▸ DATA SHOWN:
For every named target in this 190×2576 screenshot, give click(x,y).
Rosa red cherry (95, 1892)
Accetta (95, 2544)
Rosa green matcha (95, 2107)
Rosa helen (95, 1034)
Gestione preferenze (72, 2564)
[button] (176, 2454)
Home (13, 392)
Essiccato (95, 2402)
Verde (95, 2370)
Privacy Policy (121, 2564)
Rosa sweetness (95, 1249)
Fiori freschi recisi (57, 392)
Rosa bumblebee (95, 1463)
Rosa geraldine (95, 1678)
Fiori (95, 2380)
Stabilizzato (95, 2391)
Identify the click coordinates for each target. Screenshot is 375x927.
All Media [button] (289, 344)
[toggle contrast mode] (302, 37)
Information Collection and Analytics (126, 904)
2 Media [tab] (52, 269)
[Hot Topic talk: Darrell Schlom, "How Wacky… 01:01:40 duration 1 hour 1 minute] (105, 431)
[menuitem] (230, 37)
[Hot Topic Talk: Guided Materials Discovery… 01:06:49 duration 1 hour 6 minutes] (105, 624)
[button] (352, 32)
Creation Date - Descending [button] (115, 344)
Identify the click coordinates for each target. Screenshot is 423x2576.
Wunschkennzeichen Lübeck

▸ INSTRUCTIONS FOR THE TASK: Set down again, word for word, the stretch of records from the line with "Screenshot is 375x927." to the line with "2 Media [tab] (52, 269)", both of those lines included.

▸ SOLUTION TO THE EXERCISE:
Identify the click coordinates for each target. Screenshot is 375x927.
All Media [button] (289, 344)
[toggle contrast mode] (302, 37)
Information Collection and Analytics (126, 904)
2 Media [tab] (52, 269)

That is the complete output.